Bien que la déroute obligataire ait balayé le monde entier, bon nombre de ses facteurs étaient, au moins en partie, de nature locale. Les rendements des gilts britanniques ont de nouveau bondi, atteignant leur plus haut niveau depuis des décennies, alors que la pression s'intensifie sur le Premier ministre Keir Starmer pour qu'il démissionne en raison des lourdes pertes subies par son Parti travailliste lors des élections locales, et que des challengers émergent .

Les rendements ont bondi dans toute la zone euro, tandis que les rendements obligataires japonais ont atteint des niveaux records à la suite d'une inflation des prix de gros en forte hausse cette semaine, que les investisseurs estiment susceptible d'entraîner des hausses de taux de la part de la Banque du Japon.

Les obligations italiennes à 10 ans IT10YT=RR ont figuré parmi les moins performantes, leurs rendements ayant augmenté de 11 points de base pour s’établir à environ 3,89%, portant la hausse hebdomadaire à 16 pb, tandis que les rendements des Bunds allemands de référence DE10YT=RR ont progressé de près de 7 pb pour atteindre environ 3,12%, soit une hausse de 11 pb cette semaine.

Ces ventes ont mis en évidence un changement de sentiment sur les marchés lié à l'inflation, avec une surveillance accrue des dépenses publiques et des questions connexes.

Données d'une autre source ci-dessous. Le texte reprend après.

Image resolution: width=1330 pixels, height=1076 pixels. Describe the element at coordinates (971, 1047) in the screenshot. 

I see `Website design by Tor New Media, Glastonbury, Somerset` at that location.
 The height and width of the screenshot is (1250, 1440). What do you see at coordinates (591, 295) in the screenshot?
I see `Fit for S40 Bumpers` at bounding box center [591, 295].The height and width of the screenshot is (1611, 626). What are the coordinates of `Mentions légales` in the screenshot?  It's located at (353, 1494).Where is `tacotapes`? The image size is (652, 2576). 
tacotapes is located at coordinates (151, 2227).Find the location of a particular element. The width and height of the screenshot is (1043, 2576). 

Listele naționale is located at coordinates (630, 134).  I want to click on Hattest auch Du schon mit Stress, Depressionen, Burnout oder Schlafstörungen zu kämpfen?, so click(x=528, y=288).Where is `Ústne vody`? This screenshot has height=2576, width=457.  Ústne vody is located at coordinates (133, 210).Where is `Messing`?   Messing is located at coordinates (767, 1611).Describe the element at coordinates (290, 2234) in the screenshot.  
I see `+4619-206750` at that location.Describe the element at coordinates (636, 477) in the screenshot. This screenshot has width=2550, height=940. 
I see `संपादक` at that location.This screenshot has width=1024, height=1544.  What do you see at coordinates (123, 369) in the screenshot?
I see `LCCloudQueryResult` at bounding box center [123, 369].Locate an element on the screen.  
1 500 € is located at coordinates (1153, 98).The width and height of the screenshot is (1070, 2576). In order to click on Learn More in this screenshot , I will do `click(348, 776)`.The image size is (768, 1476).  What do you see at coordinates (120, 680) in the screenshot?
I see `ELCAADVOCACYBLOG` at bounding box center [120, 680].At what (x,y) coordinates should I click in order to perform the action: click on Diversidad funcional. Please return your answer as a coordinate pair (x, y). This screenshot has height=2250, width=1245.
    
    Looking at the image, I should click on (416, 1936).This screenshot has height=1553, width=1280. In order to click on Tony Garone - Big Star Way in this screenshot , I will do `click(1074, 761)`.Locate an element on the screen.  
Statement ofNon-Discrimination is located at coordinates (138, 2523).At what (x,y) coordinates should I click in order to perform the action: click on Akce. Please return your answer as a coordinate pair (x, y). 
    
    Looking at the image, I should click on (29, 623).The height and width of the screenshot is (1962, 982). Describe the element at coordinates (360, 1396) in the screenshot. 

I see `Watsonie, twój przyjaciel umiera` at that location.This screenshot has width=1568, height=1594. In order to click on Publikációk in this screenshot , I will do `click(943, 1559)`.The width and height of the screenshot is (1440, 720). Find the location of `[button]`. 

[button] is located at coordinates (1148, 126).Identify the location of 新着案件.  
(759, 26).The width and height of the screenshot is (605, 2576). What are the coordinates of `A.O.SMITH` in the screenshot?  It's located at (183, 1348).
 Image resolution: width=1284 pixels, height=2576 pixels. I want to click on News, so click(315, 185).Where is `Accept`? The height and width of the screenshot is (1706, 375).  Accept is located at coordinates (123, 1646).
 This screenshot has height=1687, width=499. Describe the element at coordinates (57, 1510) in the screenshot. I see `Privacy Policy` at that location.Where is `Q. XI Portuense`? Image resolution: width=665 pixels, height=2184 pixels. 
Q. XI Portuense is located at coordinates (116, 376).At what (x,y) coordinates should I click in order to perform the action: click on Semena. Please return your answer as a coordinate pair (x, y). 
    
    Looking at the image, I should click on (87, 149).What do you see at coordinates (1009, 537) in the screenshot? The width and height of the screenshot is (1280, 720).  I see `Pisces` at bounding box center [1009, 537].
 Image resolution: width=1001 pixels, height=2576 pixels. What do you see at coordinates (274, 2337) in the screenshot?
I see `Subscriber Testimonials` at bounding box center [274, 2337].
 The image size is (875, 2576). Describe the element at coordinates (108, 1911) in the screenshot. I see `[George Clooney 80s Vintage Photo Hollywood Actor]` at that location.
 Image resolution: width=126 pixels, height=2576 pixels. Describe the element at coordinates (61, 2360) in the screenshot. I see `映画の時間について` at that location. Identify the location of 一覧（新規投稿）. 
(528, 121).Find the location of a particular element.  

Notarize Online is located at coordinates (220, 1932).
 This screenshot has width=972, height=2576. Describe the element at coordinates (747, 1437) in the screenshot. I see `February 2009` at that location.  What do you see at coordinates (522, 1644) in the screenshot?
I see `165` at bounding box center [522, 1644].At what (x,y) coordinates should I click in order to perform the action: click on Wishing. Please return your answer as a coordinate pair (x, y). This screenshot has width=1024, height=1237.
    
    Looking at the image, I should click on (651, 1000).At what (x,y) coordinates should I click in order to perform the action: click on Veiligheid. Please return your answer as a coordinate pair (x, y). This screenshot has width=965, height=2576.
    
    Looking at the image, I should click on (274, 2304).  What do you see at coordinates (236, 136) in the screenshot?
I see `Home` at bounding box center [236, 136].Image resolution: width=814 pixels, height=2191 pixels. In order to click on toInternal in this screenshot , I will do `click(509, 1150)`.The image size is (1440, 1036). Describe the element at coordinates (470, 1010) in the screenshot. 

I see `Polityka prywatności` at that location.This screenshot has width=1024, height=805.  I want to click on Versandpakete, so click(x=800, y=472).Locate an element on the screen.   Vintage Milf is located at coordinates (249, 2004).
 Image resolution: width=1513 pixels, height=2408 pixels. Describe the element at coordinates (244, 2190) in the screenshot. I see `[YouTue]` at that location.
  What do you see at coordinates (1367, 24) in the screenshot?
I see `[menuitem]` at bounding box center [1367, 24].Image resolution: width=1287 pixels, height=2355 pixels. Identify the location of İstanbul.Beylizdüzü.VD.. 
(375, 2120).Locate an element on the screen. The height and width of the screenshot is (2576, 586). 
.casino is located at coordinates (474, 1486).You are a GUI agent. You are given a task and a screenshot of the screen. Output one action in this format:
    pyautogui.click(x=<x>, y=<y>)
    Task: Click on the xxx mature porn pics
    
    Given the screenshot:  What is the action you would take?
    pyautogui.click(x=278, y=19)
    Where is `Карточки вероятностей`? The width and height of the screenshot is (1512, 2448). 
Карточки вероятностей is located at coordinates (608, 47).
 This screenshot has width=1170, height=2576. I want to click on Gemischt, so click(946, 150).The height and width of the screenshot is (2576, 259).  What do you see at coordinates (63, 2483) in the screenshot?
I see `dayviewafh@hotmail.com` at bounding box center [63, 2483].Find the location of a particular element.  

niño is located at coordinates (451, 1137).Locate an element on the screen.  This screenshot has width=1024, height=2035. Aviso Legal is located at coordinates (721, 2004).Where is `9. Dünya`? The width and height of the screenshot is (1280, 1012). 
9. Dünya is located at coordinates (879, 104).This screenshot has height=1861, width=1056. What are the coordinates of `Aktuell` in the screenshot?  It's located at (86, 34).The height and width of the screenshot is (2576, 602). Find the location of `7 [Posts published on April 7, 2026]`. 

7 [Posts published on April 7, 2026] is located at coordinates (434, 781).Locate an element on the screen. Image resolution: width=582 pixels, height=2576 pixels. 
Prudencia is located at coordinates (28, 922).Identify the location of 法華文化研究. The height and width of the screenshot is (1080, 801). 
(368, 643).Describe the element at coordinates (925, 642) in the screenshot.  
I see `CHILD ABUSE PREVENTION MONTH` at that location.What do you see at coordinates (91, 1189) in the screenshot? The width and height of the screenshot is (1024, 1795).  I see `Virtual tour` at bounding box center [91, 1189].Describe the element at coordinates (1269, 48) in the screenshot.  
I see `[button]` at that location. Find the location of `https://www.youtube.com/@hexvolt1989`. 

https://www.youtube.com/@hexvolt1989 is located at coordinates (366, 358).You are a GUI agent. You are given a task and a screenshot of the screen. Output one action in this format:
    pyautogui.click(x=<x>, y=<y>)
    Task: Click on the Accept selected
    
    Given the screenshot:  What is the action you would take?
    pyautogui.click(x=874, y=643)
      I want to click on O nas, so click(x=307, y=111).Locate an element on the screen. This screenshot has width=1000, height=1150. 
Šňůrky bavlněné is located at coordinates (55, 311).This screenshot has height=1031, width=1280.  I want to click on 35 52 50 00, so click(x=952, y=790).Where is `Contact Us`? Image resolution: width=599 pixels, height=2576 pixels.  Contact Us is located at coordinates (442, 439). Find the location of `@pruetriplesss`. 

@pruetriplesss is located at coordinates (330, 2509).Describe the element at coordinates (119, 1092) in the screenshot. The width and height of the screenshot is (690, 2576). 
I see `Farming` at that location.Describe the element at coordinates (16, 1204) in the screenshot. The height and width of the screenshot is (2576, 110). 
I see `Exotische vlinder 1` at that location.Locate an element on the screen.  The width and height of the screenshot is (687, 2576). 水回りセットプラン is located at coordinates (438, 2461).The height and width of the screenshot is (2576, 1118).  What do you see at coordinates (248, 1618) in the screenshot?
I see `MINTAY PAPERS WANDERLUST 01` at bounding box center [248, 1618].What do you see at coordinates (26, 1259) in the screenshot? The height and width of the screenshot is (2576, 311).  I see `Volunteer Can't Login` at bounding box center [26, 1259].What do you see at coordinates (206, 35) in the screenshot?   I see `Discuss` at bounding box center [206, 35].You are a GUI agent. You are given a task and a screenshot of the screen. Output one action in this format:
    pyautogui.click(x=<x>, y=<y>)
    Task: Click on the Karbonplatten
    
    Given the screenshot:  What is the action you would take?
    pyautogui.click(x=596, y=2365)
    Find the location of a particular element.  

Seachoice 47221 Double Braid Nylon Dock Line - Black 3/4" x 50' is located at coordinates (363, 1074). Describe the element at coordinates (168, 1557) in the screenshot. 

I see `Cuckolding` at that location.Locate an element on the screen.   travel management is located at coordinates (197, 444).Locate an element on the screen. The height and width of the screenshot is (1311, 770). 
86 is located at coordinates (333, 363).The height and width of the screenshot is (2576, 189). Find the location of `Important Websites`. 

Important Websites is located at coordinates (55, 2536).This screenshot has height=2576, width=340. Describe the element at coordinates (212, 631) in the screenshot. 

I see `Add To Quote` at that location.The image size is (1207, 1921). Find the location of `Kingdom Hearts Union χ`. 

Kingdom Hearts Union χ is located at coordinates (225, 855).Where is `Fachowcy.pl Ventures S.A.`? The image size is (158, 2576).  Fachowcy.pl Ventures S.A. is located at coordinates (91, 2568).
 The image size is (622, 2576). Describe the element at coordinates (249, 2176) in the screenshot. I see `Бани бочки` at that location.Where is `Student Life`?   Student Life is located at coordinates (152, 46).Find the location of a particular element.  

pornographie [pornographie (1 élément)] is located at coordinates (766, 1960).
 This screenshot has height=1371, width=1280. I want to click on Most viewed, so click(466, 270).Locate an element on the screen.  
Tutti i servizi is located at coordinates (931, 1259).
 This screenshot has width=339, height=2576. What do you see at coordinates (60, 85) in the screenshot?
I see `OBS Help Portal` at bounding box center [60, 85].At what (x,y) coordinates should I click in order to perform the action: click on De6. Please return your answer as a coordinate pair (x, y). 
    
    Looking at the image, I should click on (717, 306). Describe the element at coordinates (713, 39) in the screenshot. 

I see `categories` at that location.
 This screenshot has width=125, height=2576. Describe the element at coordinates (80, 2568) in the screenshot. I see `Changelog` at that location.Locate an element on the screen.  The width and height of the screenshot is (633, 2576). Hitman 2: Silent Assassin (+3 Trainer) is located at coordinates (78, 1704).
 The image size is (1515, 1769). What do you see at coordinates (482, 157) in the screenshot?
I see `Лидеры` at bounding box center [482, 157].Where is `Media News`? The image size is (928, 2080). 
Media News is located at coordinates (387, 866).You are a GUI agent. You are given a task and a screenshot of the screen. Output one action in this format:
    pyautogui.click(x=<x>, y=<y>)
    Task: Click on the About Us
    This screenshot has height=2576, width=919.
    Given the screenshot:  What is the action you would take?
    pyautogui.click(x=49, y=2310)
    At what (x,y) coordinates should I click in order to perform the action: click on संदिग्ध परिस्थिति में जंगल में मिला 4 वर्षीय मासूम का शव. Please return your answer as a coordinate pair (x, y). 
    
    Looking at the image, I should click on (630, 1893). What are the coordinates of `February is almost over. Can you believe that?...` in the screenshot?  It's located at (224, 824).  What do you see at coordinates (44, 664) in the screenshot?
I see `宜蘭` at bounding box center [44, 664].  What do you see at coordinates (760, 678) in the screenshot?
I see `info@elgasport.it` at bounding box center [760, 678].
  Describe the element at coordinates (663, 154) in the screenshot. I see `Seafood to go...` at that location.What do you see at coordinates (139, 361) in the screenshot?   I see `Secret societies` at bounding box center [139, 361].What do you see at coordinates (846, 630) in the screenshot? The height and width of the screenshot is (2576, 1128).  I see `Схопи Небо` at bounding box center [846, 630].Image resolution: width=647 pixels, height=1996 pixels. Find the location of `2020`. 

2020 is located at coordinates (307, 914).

« Les turbulences politiques au Royaume-Uni ont fait grimper les rendements des gilts et remis en question la viabilité budgétaire du pays. On a tendance à se dire qu’il y a un problème au Royaume-Uni, et à se demander qui sera le prochain », a déclaré Eric Winograd, économiste en chef pour les États-Unis chez AllianceBernstein. « Le Japon pourrait être le prochain, les États-Unis pourraient être les suivants.

À l'approche des élections de mi-mandat, il est tout à fait possible que nous assistions à une nouvelle politique budgétaire, mais nous n'avons rien observé ici qui pourrait la susciter. »

LES "VIGILANTES" SONT-ILS À L'AFFÛT?

Lorsque les marchés obligataires mondiaux sont secoués, on parle souvent des "bond vigilantes", ces investisseurs en titres à revenu fixe qui, il y a plusieurs décennies, auraient contraint les gouvernements à réduire leurs dépenses en exigeant des rendements plus élevés. Alors que les turbulences sur les marchés britanniques et japonais laissent entrevoir un retour de cette dynamique, les investisseurs ont déclaré cette semaine que la question cruciale était de savoir comment les prix élevés de l’énergie et la hausse de l’inflation allaient se répercuter sur les banques centrales.

"Les rendements mondiaux ont probablement atteint un niveau suffisamment élevé pour peser sur le moral des investisseurs", a déclaré Eugene Leow, stratège senior en taux chez DBS.